Dites moi, pourquoi travailler ?

Pour gagner sa vie me répondrez-vous. Obtenir un salaire est bien le motif premier et central qui nous fait "aller travailler". Et pourtant, la définition de travailler va bien au-delà...
Fabienne Autier, est l'auteur de « Travailler, pour quoi faire ? »

Comme l'a si bien mis en en scène une publicité pour la Française des jeux, si nous gagnions un jour une somme d'argent suffisante pour nous mettre à l'abri du besoin, la première décision que nous prendrions serait de dire au revoir à notre travail et à notre patron. Le travail n'a-t-il alors que cette fonction économique de subsistance dans notre vie d'humain ? Peut-on soutenir que nous mettons 7 h ou plus par jour, pendant 40 ou 45 ans, au service de cette seule finalité ? Au moment où l'allongement de la vie professionnelle pointe à l'horizon, la question prend toute son acuité. N'y a-t-il pas un autre point de vue possible ? Je répondrais que si : le travail est aussi un terrain de construction personnelle, un lieu central d'apprentissage et de possible réalisation de soi.

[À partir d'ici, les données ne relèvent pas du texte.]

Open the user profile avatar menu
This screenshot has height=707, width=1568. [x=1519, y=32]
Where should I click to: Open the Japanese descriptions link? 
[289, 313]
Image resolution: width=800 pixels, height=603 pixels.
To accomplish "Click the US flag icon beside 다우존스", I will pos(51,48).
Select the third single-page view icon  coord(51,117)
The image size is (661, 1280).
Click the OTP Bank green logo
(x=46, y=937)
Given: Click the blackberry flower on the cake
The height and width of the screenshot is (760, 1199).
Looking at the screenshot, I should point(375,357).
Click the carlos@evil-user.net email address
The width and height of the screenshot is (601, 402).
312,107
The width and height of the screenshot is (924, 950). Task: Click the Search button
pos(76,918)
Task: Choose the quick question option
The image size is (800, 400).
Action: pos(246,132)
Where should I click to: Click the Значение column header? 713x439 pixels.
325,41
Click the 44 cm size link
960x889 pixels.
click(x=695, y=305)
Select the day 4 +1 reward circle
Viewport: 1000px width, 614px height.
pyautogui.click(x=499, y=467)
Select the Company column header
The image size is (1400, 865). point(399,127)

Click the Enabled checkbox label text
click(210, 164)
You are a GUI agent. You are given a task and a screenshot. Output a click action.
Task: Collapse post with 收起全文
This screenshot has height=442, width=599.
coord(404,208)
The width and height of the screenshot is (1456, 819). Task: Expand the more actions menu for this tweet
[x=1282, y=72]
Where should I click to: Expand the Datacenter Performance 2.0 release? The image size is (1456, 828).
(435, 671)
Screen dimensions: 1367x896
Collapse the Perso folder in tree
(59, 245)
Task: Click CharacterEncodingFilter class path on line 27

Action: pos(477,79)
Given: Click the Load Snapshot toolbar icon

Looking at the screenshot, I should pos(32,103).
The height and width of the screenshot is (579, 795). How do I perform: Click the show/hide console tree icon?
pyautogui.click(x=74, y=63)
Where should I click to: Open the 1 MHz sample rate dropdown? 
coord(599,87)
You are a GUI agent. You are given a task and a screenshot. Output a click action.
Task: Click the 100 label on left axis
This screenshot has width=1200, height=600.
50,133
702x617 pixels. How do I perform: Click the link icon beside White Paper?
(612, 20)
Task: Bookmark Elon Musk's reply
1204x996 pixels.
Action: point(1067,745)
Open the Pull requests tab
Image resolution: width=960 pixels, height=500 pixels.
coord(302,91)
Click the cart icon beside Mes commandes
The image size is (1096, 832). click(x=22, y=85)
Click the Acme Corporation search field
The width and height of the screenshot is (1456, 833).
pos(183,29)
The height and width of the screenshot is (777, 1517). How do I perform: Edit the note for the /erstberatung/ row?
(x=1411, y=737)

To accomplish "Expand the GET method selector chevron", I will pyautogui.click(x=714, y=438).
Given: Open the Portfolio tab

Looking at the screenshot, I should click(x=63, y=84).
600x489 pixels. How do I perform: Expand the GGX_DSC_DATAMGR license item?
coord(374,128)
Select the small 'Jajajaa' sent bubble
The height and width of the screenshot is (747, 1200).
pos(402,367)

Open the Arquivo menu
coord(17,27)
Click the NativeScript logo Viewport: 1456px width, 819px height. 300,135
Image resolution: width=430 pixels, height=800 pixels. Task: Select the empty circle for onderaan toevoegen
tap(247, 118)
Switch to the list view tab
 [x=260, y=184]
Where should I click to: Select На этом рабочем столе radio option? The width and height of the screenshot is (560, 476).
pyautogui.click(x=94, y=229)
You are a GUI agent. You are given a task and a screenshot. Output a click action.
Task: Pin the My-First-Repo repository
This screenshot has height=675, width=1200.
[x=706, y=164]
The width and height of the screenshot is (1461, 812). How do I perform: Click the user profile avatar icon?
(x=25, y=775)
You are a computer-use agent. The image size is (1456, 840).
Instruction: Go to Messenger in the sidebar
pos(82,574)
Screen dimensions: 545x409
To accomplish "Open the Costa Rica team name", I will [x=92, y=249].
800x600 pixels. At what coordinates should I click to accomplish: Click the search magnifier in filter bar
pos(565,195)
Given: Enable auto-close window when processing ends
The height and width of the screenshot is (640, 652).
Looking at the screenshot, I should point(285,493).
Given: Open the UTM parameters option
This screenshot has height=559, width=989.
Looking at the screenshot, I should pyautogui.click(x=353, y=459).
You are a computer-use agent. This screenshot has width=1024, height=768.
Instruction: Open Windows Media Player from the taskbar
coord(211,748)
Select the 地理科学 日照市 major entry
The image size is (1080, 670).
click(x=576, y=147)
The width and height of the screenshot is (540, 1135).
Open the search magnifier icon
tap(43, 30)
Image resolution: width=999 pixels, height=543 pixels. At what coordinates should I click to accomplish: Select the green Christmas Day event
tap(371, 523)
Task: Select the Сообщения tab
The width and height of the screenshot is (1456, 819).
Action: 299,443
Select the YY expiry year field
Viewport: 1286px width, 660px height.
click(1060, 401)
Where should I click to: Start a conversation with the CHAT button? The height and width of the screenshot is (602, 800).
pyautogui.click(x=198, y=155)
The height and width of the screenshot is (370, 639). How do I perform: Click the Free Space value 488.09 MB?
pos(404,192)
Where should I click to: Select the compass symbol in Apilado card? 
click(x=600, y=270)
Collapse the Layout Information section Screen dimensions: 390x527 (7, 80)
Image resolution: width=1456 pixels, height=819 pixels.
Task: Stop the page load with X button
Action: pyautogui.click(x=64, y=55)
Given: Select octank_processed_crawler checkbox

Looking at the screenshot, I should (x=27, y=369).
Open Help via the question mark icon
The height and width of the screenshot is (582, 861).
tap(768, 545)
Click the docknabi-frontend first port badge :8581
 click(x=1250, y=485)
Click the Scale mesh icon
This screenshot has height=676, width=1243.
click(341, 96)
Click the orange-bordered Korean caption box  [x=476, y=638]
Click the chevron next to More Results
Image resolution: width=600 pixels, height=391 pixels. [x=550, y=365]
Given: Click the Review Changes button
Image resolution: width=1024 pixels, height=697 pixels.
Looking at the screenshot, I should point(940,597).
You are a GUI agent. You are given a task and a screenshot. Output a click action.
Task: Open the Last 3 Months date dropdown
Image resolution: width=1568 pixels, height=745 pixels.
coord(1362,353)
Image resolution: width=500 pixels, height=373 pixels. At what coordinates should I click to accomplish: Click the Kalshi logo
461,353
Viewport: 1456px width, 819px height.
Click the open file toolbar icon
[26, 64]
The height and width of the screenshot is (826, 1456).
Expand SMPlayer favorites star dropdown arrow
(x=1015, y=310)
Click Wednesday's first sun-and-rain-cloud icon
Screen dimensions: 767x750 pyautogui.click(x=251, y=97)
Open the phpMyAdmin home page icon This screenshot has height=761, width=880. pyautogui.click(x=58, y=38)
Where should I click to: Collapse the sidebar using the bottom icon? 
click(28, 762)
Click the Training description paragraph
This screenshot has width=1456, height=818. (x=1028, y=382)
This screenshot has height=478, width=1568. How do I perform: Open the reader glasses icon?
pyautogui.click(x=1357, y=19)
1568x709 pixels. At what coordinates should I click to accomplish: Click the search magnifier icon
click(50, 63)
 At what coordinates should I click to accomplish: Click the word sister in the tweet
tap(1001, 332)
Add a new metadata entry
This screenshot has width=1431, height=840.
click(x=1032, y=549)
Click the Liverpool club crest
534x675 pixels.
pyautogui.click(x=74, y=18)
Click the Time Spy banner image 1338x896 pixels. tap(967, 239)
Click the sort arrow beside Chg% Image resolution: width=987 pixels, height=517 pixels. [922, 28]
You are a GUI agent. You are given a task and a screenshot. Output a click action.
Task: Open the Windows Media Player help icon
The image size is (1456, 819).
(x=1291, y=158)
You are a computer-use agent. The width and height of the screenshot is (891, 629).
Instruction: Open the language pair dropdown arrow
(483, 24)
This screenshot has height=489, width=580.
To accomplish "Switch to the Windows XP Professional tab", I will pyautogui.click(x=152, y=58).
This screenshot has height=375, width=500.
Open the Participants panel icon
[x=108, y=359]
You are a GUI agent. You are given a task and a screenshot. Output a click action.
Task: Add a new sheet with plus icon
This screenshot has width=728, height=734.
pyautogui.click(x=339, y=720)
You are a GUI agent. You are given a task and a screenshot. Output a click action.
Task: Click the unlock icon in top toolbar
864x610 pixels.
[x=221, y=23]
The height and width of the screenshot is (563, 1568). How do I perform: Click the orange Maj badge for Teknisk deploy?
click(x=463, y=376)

Quel que soit notre poste et notre métier (comptable, responsable logistique, musicien dans un orchestre, etc.), travailler se caractérise par la possibilité de prendre en charge trois grandes familles d'activités : des Obligations, des Initiatives et des Aspirations.

Acquérir des compétences

Le travail requiert tout d'abord la prise en charge d'Obligations : saisir des factures pour le comptable, réceptionner des ordres de livraisons pour le logisticien, savoir exécuter une partition pour le musicien. Ces obligations nous font acquérir des compétences techniques fondamentales (le métier), mais aussi nous apprennent à prendre notre place dans un corps social (celui des collègues, des pairs) et à nous comporter selon des normes établies. La prise en charge des obligations nous apprend également la responsabilité et l'endurance : il ne suffit pas de savoir-faire une fois, il s'agit de savoir-faire à chaque fois que l'activité se présente, encore et encore, de façon fiable et rigoureuse.

Estime de soi

Une fois les obligations maîtrisées, pointe un nouveau besoin chez l'humain au travail. Un besoin d'Initiatives : énoncer et mettre en œuvre des propositions qui nous singularisent par rapport à nos collègues. Proposer une façon plus rapide de saisir les factures ou de les contrôler, tester une nouvelle organisation de la chaîne réception/envoi en logistique, expérimenter une autre approche des répétitions, etc. L'investissement de ces initiatives, parce qu'il permet de se singulariser dans le collectif de travail, est vecteur d'estime de soi et renforce encore la compétence métier et communicationnelle.

Recherche de sa propre utilité

Enfin, dans une dernière partie de la vie professionnelle, la prise en charge réussie d'obligations et d'initiatives ne suffit plus à renouveler la motivation à travailler. Le travail devient aussi un terrain de recherche de nos propres Aspirations : parce que nous en maitrisons bien les tenants et les aboutissants, parce que nous avons acquis des compétences et une reconnaissance de ces compétences, nous pouvons être en mesure de proposer de nouvelles orientations, de nouveaux buts. Le travail devient alors un terrain possible de recherche de sa propre utilité auprès des autres, au-delà du seul enjeu productif : par exemple, devenir, en parallèle de son poste de travail, un tuteur pour des jeunes professionnels.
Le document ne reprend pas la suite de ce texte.